Why does RegOpenKey sometimes (but not always) fail if I use two backslashes instead of one?


A customer reported that on Windows XP, they observed that their program would very rarely get the error ERROR_INVALID_ARGUMENT when they passed two backslashes instead of one to the Reg­Open­Key­Ex function:

RegOpenKeyEx(hk, L"Blah\\\\Oops", ...);

After removing C++ escapes, the resulting string passed to Reg­Open­Key­Ex is

Blah\\Oops

The failure was very sporadic and not reproducible under controlled conditions.

Well, first of all, doubled backslashes are not legal in registry key paths in the first place, so the first recommendation is stop doubling the backslashes. Once you fix that, the problem will go away.

But the next question is why the error was detected sometimes but not always.

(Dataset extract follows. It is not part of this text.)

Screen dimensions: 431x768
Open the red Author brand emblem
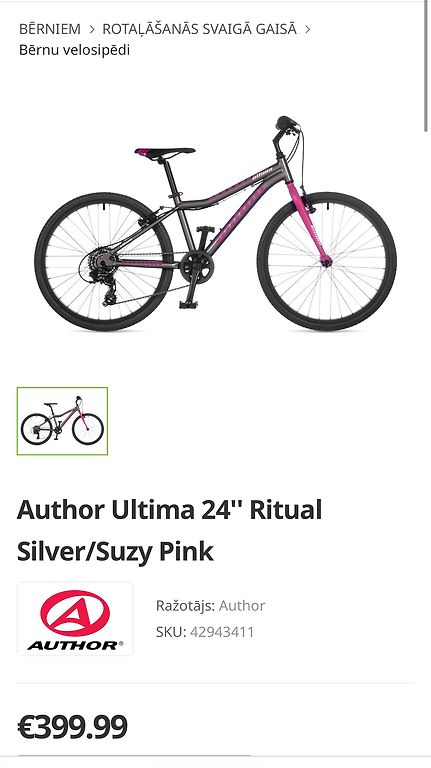pos(75,613)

When an application tries to open a registry key, the registry code first consults a cache of recently-opened keys, since registry accesses exhibit very high locality of reference. If a match is found in the cache, then the cached result is used. Otherwise, it's a cache miss, and the registry tree is searched in the old-fashioned way. The registry tree search rejects the double-backslash since it interprets the path Blah\\Oops as "Look for a subkey called "Blah", then a subkey called "", then a subkey called "Oops"." The "subkey called """ step fails because key cannot have an empty string as their name.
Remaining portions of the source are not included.